Inspiring the young and being inspired by female aviators
Today, Obet shares educational videos of the 747’s operations which inspire and encourage young aviators daily. He says: “I thought I’d give back somehow, or find some way of giving back. People do different things, they do charities, they help other people in different ways. So, I thought I’d do this and share some knowledge and help aspiring youngsters come up and gain the knowledge and at least get them encouraged into coming to the industry.”
Obet’s message to young aviators is through this African proverb: “Kumhanya Hakusi kusvika” which translates to “getting there in a hurry doesn’t mean you’ve arrived”. His intent from this statement is to motivate aviators who aspire to be captains that “there is a responsibility to flying an aircraft and there is no substitute for experience”.
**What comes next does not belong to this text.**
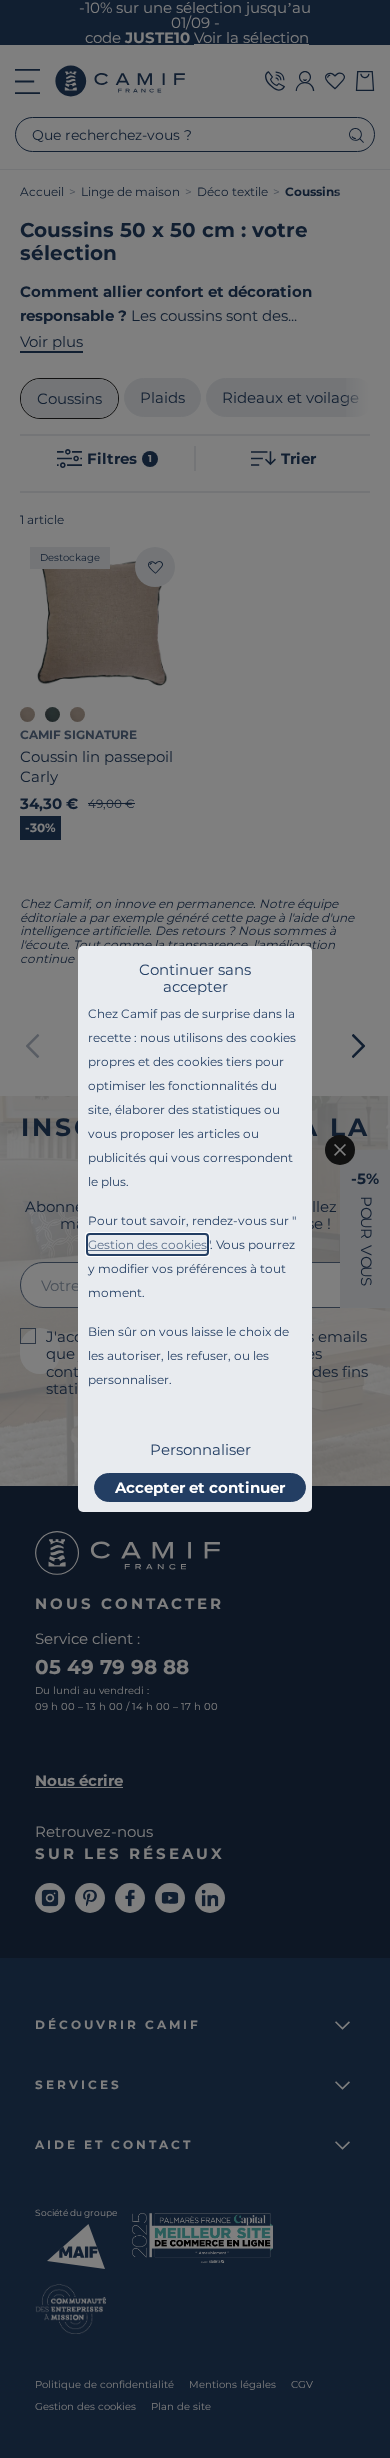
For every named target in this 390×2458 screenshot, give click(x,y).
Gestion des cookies (147, 1244)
However, Obet also finds inspiration from the young upcoming female aviators of today. He says: “I’m inspired a lot by the young women coming up in aviation, they inspire me the most because they’re doing things that are amazing and showing how aviation has been denied the professionalism of young women, by them being restricted in the past. When I look at their professionalism, their dedication, I think that the industry has lost out by not having the input from female pilots, and professionals in engineering and air traffic control and so on. We have lost a lot over the years, and we’re catching up now, but they give me a lot of inspiration.
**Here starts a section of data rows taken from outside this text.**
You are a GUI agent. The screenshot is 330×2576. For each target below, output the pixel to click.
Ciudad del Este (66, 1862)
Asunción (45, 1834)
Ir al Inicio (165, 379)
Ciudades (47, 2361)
AeroTime Aviation Achievement Award
AeroTime CEO, Richard Stephenson OBE, was delighted to present Obet with a coveted AeroTime Aviation Achievement Award. The accolade recognizes his dedication to the aviation industry, his efforts promoting pilot education, his focus on supporting his colleagues and for being an inspiring role model for the next generation of aviators. As a recipient of this award, Obet joins the ranks of other aviation professionals from around the world being recognized for their outstanding and inspirational work.
Stephenson said: “Our Global Executive Committee wanted to say a very big thank you for your contribution to the industry over a lengthy career. Your efforts have inspired many already and you continue to inspire the next generation of aviators and we really wanted to congratulate and thank you for all that you do. This award is clearly well deserved and I hope it serves as a reminder of the gratitude of those you have supported throughout your career.”
Obet said: “Thank you very much. I’m really, really pleased to receive the award, but I’m humbled at the same time to be acknowledged and to have you feel that sort of way about my efforts to promote aviation and inspire the youngsters. Thank you. Thank you very much.”